Monday, November 17, 2008

"master builder" strikes again!


Pulte fixing foundations on five Sun City homes; fails to get permits

Published Monday, November 17, 2008

The Beaufort County Building Codes Department placed a stop-work order on Pulte Homes last week after contractors began massive repairs on five homes in Sun City Hilton Head without first obtaining building permits.

The foundations of those homes -- at 18, 20, 22, 24 and 26 Old Country Roses -- were cracked, Sun City officials and neighbors said.

The five sets of homeowners moved to other houses in Sun City, according to Jon Cherry, Pulte's local general manager. The homes along Old Country Roses are now vacant.

It is unclear if the five homes are owned by Pulte or by the residents who moved out. Cherry also would not elaborate on the costs of the moves, the repairs, the new homes or any arrangements made with the owners.

A company called Ram Jack Foundation Solutions had been repairing the homes for about two weeks before Beaufort County stopped work at the site. Ram Jack lifts the homes and does work that is designed to prevent future dramatic settling, according to the company's Web site.

The Ram Jack project supervisor, who identified himself only as Scott, said at the site Nov. 6, the week before the stop-work order was issued, that Pulte officials told him he was not allowed to discuss the nature of the repairs to the five homes.

Ram Jack recently repaired two other homes -- in addition to the five currently being worked on -- in a different area of Sun City. Cherry said Pulte did not obtain permits for those repairs either. Cherry said he doesn't believe the problem of faulty foundations is widespread.

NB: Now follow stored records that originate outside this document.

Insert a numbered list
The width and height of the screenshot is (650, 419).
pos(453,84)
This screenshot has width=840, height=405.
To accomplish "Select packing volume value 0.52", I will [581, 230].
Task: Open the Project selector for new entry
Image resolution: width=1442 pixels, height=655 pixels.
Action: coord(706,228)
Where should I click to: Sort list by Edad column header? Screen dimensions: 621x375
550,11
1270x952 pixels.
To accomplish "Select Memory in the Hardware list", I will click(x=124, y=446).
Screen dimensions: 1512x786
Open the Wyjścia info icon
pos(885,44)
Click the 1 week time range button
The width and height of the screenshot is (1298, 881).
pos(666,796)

"The soil is just settling at different times," he said. "I don't know exactly why it happens."

Of the stop-work order, Cherry said, "We didn't think we needed permits to do the repairs."

Larry Fields, plans examiner for the county Building Codes Department, said the application for the permits had not been submitted as of late Friday. Fields said he expects the application early this week.

According to Ram Jack's Web site, most foundation problems are caused by differences in soil moisture and drainage and by poor soil compacting prior to home construction. The five homes along Old Country Roses are beside a lagoon.

A woman who answered the door at one of the five homes Nov. 6 would not comment on the work. She was in the process of moving out.

That day, three construction trucks lined the streets, and piles of soil could be seen outdoors and in the homes' garages.

The other homeowners affected could not be reached for comment.

Neighbors Bill Jones and Mike Vann, who live across the street, said their neighbors told them they were not allowed to discuss either the nature of the repairs or the arrangements for their moves elsewhere in Sun City.

The heavy construction, however, has piqued the interest of curious neighbors, who drive and walk down the street regularly to check on the progress.

"We've got more traffic than Grand Central Station down here since work began," Vann said.